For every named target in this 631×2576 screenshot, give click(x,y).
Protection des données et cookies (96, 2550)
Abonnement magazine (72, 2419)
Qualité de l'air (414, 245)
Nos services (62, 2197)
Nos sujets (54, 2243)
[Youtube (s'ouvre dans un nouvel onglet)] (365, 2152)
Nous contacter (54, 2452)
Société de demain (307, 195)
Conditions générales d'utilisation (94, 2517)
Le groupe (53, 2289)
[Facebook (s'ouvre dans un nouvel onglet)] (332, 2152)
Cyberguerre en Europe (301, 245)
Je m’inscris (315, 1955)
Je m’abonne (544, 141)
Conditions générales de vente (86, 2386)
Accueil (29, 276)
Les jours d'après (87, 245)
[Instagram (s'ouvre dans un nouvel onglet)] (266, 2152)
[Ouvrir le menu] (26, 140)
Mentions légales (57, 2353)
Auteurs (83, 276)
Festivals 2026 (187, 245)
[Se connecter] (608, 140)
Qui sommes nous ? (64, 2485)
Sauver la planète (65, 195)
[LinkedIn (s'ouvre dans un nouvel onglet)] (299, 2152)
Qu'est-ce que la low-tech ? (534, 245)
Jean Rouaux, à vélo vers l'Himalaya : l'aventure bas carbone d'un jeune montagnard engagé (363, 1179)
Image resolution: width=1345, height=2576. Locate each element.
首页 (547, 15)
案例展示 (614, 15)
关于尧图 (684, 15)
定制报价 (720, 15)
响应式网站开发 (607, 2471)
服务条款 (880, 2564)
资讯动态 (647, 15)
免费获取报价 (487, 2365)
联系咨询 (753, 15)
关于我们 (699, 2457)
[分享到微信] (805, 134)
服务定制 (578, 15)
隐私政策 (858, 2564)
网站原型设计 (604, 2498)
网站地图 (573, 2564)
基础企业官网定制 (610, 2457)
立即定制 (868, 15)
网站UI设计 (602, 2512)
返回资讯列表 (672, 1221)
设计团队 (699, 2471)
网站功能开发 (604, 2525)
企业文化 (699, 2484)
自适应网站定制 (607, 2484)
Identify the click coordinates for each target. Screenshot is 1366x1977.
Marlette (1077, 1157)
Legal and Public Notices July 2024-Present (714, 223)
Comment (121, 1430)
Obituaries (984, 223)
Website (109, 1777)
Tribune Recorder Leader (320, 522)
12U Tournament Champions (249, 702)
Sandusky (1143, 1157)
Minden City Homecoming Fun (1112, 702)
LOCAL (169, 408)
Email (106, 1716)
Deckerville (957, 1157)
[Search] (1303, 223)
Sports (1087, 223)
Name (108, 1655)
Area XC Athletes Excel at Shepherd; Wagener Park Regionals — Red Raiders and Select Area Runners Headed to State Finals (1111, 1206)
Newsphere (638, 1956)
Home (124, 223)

§ Task goal
The expected result is an exact transcription of the lines from the one containing "免费获取报价 (487, 2365)" through the end of the records above; please include both ends.

§ Solution to this task
免费获取报价 (487, 2365)
联系咨询 (753, 15)
关于我们 (699, 2457)
[分享到微信] (805, 134)
服务定制 (578, 15)
隐私政策 (858, 2564)
网站原型设计 (604, 2498)
网站地图 (573, 2564)
基础企业官网定制 (610, 2457)
立即定制 (868, 15)
网站UI设计 (602, 2512)
返回资讯列表 (672, 1221)
设计团队 (699, 2471)
网站功能开发 (604, 2525)
企业文化 (699, 2484)
自适应网站定制 (607, 2484)
Identify the click coordinates for each target. Screenshot is 1366x1977.
Marlette (1077, 1157)
Legal and Public Notices July 2024-Present (714, 223)
Comment (121, 1430)
Obituaries (984, 223)
Website (109, 1777)
Tribune Recorder Leader (320, 522)
12U Tournament Champions (249, 702)
Sandusky (1143, 1157)
Minden City Homecoming Fun (1112, 702)
LOCAL (169, 408)
Email (106, 1716)
Deckerville (957, 1157)
[Search] (1303, 223)
Sports (1087, 223)
Name (108, 1655)
Area XC Athletes Excel at Shepherd; Wagener Park Regionals — Red Raiders and Select Area Runners Headed to State Finals (1111, 1206)
Newsphere (638, 1956)
Home (124, 223)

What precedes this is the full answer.